- Problem statement
Your answer must be an exact transcription of the lines from the line with "The image size is (1044, 621)." through the final line of the data.

Dataset entries:
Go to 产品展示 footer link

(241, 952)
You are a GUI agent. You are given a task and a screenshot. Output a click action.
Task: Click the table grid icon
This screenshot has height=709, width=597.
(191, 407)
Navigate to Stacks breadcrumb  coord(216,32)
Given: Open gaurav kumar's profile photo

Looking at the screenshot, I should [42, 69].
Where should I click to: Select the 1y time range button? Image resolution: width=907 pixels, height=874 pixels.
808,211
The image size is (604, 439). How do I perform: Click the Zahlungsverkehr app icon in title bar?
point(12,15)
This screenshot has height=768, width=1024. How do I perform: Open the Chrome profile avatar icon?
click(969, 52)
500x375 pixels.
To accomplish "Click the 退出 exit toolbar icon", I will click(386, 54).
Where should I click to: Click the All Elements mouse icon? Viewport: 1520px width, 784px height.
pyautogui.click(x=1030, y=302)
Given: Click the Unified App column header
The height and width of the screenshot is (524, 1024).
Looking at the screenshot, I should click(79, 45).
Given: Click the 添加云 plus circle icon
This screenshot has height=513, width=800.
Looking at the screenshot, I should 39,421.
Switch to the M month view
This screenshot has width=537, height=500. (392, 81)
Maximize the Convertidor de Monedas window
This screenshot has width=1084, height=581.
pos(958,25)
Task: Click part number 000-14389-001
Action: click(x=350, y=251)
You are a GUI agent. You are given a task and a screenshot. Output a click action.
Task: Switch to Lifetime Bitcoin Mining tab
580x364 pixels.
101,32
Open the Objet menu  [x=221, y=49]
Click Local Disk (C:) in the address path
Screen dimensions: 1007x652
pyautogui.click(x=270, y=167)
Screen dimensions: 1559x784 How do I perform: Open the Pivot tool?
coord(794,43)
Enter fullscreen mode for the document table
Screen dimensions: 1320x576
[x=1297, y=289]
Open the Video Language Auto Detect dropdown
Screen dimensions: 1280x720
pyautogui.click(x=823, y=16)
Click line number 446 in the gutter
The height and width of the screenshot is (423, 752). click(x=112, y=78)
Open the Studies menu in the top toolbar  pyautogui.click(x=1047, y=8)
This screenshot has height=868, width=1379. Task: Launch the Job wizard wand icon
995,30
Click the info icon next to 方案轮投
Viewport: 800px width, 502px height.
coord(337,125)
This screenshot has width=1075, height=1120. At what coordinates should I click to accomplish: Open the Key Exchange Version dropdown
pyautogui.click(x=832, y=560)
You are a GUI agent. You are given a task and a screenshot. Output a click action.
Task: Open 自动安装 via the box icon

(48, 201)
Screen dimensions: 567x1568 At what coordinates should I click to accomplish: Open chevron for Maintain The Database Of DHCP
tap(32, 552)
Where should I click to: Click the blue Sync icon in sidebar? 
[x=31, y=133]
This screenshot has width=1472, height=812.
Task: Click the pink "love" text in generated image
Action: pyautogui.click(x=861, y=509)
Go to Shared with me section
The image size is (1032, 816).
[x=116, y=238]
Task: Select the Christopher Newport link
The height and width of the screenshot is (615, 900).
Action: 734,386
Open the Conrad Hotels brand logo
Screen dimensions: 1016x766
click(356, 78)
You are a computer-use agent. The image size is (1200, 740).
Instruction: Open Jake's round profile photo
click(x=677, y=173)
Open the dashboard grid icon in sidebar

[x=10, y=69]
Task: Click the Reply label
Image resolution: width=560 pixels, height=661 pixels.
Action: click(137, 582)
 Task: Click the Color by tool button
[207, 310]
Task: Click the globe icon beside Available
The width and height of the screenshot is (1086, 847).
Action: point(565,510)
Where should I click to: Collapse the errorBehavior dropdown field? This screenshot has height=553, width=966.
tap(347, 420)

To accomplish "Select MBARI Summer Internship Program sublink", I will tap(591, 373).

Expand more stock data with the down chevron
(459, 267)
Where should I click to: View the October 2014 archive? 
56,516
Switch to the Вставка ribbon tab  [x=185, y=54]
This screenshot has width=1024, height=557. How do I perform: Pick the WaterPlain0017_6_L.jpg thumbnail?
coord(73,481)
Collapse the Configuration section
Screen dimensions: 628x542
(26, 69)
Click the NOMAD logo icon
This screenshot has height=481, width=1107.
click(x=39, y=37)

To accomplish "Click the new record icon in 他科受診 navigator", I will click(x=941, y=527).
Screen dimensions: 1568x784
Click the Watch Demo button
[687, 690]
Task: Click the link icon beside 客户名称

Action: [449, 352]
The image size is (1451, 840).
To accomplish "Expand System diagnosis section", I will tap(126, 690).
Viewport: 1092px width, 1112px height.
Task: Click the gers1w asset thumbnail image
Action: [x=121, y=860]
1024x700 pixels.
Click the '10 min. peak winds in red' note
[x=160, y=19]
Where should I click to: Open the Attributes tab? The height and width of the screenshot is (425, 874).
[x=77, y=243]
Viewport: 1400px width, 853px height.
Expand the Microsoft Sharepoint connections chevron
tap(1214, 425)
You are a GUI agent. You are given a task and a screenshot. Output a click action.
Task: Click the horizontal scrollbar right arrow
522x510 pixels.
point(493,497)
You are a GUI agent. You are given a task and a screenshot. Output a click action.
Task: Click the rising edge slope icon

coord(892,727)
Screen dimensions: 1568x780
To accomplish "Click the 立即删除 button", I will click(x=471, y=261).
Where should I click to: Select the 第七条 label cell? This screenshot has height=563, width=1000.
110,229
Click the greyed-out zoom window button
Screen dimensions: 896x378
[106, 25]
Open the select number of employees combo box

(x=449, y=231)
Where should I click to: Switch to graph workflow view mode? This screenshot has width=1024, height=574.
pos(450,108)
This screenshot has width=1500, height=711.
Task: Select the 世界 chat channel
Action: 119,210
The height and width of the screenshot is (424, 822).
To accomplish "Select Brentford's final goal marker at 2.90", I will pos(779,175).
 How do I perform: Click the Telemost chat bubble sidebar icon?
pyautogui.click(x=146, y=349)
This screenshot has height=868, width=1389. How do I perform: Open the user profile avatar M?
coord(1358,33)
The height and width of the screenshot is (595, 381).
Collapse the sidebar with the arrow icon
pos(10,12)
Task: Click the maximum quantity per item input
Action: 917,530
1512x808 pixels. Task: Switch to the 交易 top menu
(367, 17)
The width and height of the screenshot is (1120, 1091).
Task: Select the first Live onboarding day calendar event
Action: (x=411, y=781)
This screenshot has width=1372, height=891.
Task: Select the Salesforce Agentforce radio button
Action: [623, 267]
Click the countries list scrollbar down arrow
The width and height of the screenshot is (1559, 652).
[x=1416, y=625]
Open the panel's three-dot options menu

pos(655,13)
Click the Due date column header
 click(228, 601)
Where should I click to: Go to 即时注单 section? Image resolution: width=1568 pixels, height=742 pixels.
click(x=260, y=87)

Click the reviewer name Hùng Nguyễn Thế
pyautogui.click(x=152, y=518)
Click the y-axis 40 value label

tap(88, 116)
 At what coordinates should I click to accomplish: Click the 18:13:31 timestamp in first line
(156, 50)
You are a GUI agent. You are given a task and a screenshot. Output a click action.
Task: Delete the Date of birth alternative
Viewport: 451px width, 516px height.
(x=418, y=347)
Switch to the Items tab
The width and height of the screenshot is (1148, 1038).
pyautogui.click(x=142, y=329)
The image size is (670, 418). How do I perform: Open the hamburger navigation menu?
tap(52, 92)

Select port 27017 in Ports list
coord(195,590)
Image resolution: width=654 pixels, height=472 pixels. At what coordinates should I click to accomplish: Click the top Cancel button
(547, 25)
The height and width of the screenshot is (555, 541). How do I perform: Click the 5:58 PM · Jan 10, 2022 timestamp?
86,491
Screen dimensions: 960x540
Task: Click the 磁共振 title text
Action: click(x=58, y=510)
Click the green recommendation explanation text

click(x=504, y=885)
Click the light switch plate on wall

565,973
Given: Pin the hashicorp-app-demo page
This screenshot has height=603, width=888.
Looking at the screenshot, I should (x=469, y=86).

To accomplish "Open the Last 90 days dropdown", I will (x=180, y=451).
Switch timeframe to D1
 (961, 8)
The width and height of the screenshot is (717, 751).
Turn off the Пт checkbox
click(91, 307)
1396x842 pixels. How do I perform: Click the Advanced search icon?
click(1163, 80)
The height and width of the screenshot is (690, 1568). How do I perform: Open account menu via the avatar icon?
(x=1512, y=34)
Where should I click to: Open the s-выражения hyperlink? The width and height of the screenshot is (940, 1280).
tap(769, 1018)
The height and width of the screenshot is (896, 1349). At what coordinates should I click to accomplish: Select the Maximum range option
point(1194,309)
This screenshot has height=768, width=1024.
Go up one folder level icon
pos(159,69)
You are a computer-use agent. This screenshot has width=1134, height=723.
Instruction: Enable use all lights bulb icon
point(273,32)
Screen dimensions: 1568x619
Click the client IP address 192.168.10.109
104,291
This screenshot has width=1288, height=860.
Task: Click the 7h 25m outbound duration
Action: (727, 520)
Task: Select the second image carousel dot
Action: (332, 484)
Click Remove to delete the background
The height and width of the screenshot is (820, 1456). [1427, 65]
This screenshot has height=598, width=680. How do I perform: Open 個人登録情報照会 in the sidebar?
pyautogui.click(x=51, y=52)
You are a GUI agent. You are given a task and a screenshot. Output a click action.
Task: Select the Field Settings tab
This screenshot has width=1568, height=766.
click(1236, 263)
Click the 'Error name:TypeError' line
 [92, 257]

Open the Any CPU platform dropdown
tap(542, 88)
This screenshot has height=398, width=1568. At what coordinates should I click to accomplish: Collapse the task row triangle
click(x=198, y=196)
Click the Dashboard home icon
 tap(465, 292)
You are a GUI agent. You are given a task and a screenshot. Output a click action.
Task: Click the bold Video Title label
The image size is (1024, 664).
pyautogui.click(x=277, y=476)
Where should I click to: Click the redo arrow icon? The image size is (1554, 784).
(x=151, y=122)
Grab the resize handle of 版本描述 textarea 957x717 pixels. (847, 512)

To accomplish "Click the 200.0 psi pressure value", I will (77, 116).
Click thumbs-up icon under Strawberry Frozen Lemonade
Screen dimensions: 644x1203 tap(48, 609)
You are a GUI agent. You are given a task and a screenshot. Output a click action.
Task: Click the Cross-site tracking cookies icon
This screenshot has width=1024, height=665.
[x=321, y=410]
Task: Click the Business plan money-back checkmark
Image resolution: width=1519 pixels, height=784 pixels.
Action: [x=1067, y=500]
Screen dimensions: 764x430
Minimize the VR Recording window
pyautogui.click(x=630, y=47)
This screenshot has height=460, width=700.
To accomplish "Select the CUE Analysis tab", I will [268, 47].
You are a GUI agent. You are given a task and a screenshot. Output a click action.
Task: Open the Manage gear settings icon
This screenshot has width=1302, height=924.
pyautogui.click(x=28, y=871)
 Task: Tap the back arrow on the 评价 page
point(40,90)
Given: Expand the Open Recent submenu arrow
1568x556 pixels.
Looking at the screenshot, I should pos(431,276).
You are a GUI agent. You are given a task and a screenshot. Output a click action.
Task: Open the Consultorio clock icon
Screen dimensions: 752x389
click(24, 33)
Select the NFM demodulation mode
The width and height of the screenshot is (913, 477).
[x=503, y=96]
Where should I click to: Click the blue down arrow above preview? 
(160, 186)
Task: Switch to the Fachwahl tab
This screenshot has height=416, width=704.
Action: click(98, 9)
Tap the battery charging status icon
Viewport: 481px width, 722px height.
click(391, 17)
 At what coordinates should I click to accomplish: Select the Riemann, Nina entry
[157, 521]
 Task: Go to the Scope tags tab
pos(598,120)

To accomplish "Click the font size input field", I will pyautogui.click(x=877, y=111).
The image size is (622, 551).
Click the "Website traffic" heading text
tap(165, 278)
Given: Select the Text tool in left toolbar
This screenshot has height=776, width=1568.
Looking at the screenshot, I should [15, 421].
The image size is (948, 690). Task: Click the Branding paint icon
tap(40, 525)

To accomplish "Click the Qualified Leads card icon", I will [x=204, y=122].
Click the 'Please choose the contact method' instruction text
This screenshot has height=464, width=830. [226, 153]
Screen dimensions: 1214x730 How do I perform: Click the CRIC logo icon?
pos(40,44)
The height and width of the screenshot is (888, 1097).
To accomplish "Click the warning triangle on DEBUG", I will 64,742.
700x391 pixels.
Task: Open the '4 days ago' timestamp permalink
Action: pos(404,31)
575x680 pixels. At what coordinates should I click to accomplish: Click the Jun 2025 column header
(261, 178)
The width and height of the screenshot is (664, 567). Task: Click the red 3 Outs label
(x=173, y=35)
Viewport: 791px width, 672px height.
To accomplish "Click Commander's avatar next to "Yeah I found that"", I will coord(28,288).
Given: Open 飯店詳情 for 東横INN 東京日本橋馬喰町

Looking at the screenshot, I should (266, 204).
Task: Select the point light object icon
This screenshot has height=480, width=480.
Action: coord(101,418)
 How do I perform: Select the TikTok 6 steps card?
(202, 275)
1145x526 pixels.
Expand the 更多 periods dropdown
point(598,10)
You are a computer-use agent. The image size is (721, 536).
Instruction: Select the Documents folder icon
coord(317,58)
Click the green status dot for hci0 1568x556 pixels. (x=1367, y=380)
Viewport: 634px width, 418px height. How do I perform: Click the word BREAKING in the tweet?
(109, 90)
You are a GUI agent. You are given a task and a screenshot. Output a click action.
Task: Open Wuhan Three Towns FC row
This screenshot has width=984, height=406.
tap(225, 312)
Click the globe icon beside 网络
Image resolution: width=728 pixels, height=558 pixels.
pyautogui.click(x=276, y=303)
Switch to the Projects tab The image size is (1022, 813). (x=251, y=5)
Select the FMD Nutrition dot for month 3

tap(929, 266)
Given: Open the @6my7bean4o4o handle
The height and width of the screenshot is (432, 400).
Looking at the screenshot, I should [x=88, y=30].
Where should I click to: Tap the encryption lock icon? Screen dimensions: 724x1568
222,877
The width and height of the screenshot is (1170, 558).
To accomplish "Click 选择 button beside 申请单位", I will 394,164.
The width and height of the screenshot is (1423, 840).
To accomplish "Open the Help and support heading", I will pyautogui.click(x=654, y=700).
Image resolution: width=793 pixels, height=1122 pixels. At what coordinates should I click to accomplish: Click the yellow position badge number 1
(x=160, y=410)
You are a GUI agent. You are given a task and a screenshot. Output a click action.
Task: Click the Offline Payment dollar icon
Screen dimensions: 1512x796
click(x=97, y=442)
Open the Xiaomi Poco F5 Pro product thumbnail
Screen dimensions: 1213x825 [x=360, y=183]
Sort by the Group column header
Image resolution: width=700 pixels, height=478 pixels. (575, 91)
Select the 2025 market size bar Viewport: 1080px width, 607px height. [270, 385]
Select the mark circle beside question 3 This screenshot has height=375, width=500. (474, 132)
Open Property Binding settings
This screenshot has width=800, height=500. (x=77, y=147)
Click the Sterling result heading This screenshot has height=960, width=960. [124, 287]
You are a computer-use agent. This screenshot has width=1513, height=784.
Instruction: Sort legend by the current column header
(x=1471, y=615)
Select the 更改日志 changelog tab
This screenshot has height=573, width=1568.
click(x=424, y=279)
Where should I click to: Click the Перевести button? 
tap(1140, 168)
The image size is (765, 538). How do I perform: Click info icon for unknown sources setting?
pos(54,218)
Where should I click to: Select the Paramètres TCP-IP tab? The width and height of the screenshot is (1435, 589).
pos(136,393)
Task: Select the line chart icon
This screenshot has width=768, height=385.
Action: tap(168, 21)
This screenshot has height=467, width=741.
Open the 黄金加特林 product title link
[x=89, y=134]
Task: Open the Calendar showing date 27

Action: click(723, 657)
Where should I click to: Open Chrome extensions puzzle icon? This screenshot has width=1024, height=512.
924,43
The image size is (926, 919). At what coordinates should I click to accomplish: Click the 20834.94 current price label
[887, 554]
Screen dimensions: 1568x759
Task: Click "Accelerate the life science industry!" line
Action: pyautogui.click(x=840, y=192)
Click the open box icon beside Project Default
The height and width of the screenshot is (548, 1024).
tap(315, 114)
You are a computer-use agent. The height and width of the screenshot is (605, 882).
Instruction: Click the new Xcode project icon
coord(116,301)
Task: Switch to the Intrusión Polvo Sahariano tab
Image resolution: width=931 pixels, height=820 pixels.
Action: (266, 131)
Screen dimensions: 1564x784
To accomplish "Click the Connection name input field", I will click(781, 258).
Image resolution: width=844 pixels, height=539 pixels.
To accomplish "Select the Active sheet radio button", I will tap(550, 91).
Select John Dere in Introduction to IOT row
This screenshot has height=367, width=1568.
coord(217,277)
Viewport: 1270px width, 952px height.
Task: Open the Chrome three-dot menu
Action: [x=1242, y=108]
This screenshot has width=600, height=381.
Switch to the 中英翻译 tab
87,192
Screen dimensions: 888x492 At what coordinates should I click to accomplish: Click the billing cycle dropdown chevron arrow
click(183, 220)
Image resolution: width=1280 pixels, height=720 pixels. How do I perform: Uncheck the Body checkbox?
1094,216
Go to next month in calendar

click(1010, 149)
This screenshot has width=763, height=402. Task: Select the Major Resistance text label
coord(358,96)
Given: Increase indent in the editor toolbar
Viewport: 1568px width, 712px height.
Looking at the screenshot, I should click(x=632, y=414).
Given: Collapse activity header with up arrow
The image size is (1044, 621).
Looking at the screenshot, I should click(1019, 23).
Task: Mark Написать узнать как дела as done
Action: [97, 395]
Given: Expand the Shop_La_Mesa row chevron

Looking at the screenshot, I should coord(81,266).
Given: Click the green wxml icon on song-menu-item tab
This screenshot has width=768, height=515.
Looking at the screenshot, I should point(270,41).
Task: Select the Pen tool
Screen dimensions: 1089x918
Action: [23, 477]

- Final answer
The image size is (1044, 621).
Looking at the screenshot, I should click(1019, 23).
Task: Mark Написать узнать как дела as done
Action: [97, 395]
Given: Expand the Shop_La_Mesa row chevron

Looking at the screenshot, I should coord(81,266).
Given: Click the green wxml icon on song-menu-item tab
This screenshot has width=768, height=515.
Looking at the screenshot, I should point(270,41).
Task: Select the Pen tool
Screen dimensions: 1089x918
Action: [23, 477]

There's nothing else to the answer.